The Scandinavian Festival is an annual four-day celebration of Scandinavian heritage in Junction City, Oregon, United States.  The small city of 6,052 people hosts more than 100,000 visitors each year.  Sunset Magazine rates it one of the best in the U.S. for its emphasis on authenticity.
The Oregon Heritage Tradition designation was awarded to the Scandinavian Festival in 2014.

History
The festival was started in 1961 by Dr. Gale Fletchall as a way to save a dying town. Downtown businesses were closing up, as the new Interstate 5 bypassed Junction City, diverting most of the traffic going through town on Oregon Route 99. It was then that Fletchall began searching for a rallying point for community spirit. He thought a citywide celebration would be ideal, but he was stumped for a theme. He considered and discarded several possibilities before settling on the most obvious, a celebration of the city’s very real but very dormant Scandinavian heritage. He talked the idea over with older Danish-American residents, and then secured financial backing from the chamber of commerce in May 1961. The first community classes in Scandinavian dancing and singing were organized a few weeks later, and church and civic organizations were persuaded to operate food and craft booths. In August 1961 the first annual Scandinavian Festival opened in temporary booths in downtown Junction City. Fletchall expected perhaps 2,000 visitors; he got 25,000. Today it is one of Oregon's most popular events.

No live festival was held in 2020, although most went virtual.

Activities
Since 1961, the city has attracted visitors nationally to the downtown area, which is transformed into an old world town for the occasion.
Each day of the festival highlights a particular Scandinavian country—Denmark, Sweden, Finland, and Norway.
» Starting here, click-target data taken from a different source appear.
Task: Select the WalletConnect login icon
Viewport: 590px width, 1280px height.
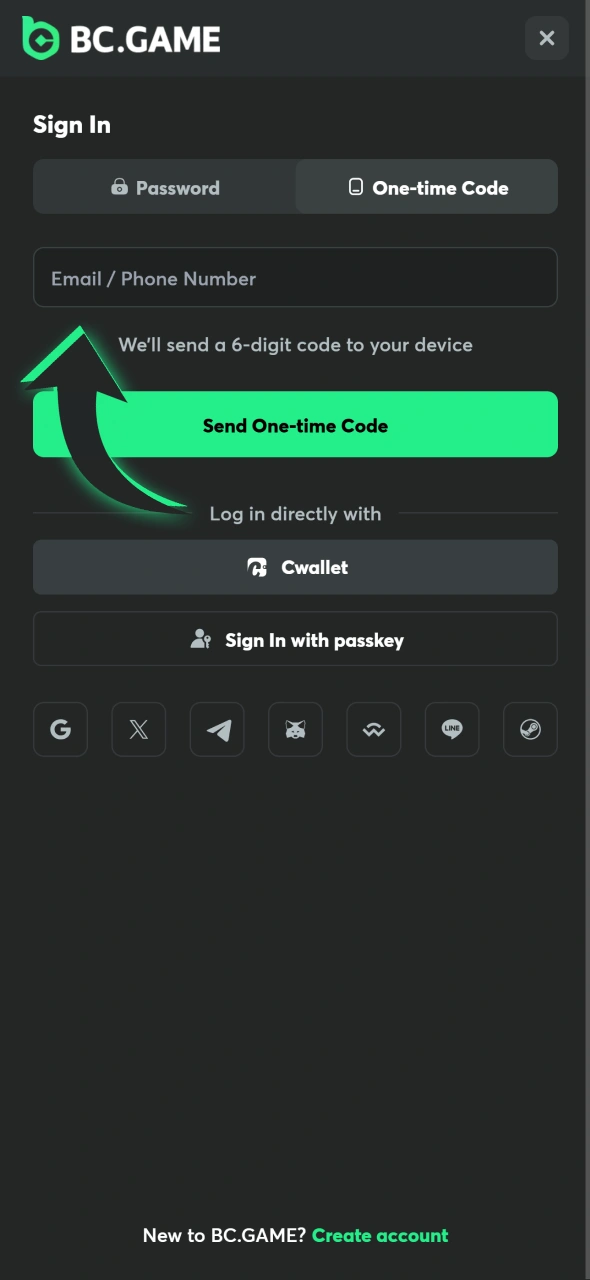Action: pyautogui.click(x=374, y=729)

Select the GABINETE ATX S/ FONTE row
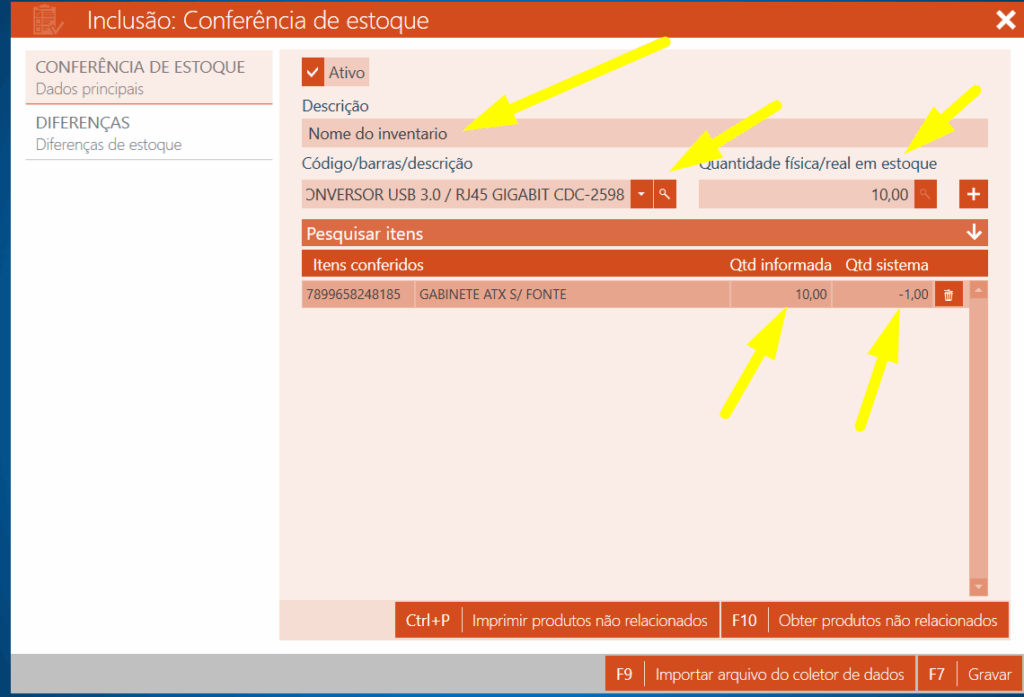coord(570,294)
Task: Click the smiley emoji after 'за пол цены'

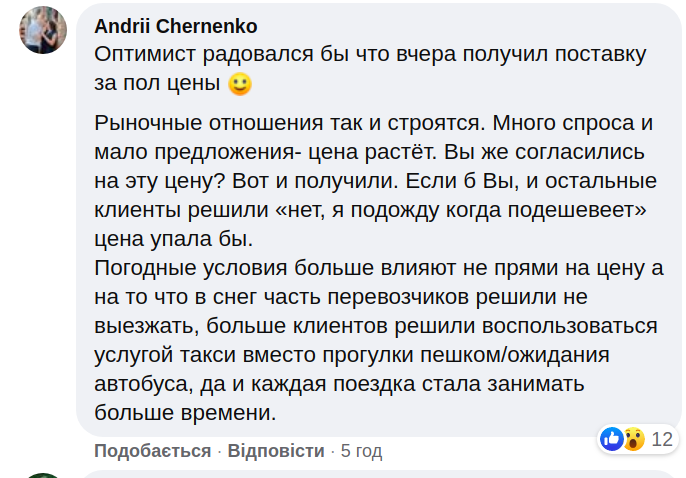Action: [x=239, y=84]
Costumed Vikings march down the street, authentic northern European puppet shows are traditionally themed, and colorful costumes are displayed in a fashion show. Storytellers and actors highlight Hans Christian Andersen stories, folk dancers perform and instruct, and choral and instrumental groups perform traditional pieces. There are also language classes and the Scandia Run 10 km.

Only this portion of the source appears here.